As I listened to Clare drone on, I suddenly realized that I wasn’t daydreaming but having a conversation in my own mind as she endlessly prattled on.

I never realized before how this internal world of words—commonly called self-talk—had stopped me from hearing what Clare was saying, keeping it in perspective, and clearly communicating my thoughts back to her. That's because when Clare, my oldest daughter, or any other family member, speaks to me, only ten percent of their communication comes to me in the form of words.

I also realized that I fired away endless laser-like requests, demands, petitions and so forth to God, but rarely simply took time to be quiet and listen to what He had to tell me. Instead, I was distracted regularly by thoughts about work, things I needed to do, my problems and concerns—but not listening to that still, small voice. Matthew 11:15, “He who has ears, let him hear” seemed to make even more sense than as a child in Vacation Bible School. God had given me the gift of hearing but I wasn’t using it with Him or with others.

As human beings, we often overlook the extent to which we communicate with ourselves. People talk to themselves either out loud or subconsciously at the rate of 150 to 300 words per minute. That adds up to as many as 50,000 inwardly directed thoughts and words each day.

How humans understand people’s words is largely based on how they interpret the signals other’s body and eyes emit to them. Self-talk controls that process of interpretation—often leading to misinterpretation.

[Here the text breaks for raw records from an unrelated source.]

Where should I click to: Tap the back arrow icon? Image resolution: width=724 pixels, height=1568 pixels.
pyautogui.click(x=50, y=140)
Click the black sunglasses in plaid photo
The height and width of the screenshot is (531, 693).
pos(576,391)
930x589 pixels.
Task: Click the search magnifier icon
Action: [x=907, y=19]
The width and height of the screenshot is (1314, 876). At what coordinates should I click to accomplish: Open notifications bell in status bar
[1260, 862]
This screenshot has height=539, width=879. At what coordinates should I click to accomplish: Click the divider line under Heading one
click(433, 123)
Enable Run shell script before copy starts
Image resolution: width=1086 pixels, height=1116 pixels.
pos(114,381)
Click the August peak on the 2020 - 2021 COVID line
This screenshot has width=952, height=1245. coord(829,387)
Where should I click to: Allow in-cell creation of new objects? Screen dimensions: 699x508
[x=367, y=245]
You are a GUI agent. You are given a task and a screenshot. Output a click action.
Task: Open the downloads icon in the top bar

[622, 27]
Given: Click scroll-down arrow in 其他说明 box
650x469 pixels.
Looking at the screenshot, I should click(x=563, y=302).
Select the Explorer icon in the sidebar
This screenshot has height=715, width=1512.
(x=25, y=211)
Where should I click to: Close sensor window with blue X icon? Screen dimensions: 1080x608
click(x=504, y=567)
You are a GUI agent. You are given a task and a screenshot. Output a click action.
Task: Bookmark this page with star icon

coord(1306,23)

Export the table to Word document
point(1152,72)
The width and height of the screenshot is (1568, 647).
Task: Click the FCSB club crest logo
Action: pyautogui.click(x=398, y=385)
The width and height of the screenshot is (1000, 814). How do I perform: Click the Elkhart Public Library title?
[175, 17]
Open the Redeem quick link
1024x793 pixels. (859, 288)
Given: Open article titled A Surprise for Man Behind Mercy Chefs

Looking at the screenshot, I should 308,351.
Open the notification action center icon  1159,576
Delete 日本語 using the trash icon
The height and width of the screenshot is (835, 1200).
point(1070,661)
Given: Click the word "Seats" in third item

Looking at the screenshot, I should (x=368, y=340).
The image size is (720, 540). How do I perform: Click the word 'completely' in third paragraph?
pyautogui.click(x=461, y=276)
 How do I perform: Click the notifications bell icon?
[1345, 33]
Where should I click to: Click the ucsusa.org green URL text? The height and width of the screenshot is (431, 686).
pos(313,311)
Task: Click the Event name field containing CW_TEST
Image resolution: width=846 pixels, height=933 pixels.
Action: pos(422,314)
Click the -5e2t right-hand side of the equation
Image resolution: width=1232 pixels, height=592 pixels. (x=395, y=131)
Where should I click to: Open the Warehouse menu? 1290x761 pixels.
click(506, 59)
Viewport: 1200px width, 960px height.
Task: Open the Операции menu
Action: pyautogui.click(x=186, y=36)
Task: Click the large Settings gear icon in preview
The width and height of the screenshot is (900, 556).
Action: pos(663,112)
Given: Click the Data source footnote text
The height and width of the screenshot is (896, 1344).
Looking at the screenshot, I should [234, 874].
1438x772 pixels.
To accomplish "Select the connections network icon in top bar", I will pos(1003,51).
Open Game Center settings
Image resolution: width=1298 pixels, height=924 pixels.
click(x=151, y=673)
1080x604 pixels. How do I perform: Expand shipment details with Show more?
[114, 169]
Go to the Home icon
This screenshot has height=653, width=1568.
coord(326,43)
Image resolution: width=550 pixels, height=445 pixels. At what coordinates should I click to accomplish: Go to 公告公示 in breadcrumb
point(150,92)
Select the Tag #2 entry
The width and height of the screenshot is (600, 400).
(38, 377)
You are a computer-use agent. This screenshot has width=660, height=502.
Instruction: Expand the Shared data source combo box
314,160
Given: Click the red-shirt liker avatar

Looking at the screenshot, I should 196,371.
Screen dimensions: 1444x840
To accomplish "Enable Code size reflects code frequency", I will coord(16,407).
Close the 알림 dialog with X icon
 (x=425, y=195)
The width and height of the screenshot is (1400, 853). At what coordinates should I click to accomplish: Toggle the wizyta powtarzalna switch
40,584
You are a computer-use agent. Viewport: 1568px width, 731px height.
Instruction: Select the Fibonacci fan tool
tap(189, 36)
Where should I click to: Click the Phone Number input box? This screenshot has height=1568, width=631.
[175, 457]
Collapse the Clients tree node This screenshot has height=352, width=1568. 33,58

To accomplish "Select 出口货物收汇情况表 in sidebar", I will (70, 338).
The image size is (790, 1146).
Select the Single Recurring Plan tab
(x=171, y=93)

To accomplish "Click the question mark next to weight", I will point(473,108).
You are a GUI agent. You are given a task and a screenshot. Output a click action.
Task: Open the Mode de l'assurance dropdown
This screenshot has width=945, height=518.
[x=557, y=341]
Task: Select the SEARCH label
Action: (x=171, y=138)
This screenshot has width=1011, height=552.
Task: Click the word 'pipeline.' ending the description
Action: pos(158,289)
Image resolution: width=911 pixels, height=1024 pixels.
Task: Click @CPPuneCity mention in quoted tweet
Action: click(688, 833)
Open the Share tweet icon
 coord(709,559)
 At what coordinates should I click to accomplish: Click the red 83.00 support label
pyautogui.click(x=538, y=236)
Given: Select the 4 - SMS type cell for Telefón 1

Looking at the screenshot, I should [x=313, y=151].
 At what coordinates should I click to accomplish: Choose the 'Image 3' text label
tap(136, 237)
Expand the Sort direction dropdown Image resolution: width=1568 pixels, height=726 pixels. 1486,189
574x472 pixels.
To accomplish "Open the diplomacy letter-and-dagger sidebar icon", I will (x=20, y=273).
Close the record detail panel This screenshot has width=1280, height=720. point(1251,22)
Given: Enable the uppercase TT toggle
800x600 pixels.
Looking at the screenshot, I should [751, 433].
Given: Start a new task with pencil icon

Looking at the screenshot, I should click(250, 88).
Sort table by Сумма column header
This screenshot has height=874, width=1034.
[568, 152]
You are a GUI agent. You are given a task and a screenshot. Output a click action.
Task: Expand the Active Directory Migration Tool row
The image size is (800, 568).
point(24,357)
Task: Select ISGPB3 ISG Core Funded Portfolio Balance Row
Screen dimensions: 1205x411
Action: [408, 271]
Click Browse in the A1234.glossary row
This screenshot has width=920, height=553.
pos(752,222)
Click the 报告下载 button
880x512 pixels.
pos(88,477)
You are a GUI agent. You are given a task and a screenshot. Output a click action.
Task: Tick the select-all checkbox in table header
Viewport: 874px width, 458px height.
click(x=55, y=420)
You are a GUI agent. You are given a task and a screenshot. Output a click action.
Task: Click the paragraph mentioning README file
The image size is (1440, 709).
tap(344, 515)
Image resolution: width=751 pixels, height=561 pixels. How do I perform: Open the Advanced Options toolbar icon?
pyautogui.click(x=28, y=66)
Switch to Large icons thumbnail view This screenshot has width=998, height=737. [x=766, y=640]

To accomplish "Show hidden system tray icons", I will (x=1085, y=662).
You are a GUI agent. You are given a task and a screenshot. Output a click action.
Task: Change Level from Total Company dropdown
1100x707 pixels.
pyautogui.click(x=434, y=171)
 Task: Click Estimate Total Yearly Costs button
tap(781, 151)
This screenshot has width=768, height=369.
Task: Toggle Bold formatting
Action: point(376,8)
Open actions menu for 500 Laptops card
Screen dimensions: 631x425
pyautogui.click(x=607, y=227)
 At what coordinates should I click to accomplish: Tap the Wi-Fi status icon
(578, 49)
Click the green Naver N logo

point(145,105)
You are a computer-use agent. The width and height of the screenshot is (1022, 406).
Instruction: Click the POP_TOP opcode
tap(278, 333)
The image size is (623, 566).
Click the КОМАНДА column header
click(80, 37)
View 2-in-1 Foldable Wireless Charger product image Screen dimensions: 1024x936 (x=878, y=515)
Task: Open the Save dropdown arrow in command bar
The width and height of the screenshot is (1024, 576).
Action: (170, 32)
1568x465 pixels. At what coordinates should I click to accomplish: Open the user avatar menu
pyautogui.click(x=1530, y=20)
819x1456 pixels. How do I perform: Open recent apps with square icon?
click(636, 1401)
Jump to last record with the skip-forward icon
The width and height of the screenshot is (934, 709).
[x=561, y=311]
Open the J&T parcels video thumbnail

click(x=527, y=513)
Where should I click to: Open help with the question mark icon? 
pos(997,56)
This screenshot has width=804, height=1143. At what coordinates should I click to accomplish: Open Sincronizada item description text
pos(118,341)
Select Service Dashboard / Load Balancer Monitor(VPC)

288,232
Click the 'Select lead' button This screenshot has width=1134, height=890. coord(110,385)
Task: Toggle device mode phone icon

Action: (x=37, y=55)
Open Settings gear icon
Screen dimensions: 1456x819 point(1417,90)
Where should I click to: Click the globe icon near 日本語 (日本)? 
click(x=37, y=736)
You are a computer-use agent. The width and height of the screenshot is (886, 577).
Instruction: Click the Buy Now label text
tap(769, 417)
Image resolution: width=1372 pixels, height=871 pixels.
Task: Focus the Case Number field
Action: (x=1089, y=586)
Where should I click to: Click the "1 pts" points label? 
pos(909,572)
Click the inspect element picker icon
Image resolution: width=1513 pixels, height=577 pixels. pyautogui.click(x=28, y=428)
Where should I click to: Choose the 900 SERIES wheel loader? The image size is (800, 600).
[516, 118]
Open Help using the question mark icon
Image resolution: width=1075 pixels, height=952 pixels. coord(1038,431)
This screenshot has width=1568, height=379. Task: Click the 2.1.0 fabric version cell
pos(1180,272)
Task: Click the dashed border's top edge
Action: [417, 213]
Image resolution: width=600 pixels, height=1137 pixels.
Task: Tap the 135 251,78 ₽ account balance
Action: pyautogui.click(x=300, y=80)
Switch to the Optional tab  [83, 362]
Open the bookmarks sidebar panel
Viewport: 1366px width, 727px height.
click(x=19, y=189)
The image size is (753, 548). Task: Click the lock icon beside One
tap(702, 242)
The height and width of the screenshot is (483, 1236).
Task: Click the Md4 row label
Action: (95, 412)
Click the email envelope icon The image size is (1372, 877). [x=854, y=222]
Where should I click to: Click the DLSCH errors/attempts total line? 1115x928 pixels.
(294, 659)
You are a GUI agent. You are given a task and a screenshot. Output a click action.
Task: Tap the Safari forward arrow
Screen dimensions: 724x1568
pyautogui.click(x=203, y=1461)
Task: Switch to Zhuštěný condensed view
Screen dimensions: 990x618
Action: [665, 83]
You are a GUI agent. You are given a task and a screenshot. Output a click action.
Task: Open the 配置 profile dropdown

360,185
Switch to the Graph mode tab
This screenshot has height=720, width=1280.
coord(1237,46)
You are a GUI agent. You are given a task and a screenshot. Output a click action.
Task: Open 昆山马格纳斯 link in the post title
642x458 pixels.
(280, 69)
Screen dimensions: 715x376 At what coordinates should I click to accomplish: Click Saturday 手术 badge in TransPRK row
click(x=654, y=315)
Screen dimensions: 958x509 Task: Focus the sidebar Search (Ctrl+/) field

To further complicate things, Gestalt, a well-developed psychological theory, goes hand-in-hand with self-talk. This theory contends that one cannot think two thoughts simultaneously. If you’re a non-believer—try reading a book and watch television at the same time. It can’t be done. You are either doing one or the other. Self-talk is a reality—one is listening or speaking to oneself as the other person is speaking.

Typical self-talk often includes:
• Thinking about your next logical statement in the argument;
• Conjuring up ways to twist the conversation and focus of attention back on oneself;
• “You think you’ve got problems…”; “How boring…”; or, “Why are you dumping on me….”; or,
• Presuming what person is going to say and framing your response.

A first step in controlling self-talk is to understand the communication process. Unlike other sensory perceptions, hearing happens all the time, even while sleeping—but listening does not. Good communication involves careful "listening" (to words and body language), maintaining a proper perspective (being aware of your own biases) and clarifying what is said (by repeating the speaker's ideas back to them). Perfecting this "process of interpretation" takes practice and patience...and a big dose of humility.

Dr. William Backus in Telling Yourself the Truth (Bethany House) says, "What I think and believe determines how I feel and what I do." I might add how I listen and what I hear. Where do these internal words originate?

Understanding Self-Talk
Often self-talk is the voice of past experiences speaking into present circumstances. For example, when I was young, my sisters ridiculed me on a fairly regular basis. Gripped by anger, I would scream at them and then get in trouble with my mother. My sisters laughed after I was punished. This created a flow of "victim" thoughts.

Even into early adulthood, at the slightest hint of teasing, my subconscious tended to flash back to events with my sisters, and I would react much in the same way as I did with them. If other people chided me, the subconscious anger I felt toward my sisters would flash up and fuel my emotions, and I would lash out at them.

In some situations, I didn't understand that my self-talk caused me to misinterpret my wife or children’s words or misjudge their motives and caused friction between us. But once I began to see the overwhelming and potentially destructive influence of self-talk, I knew something needed to change.

I have learned to use the freeze frame to change this negative self-talk to positive. Each thought we have filters through a past frame of reference. An event, something someone said, a memorable encounter, and much more become the frames of reference we pass our thoughts through. When I catch myself saying something negative, I will consciously react, freeing that frame of reference and changing it into a more positive thought, hence the freeze frame.

This process does take considerable focus and willingness to change in order to move from the negative to the positive. When we take this risk, we change our attitude and therefore are able to stand up for our rights while not violating the rights of others.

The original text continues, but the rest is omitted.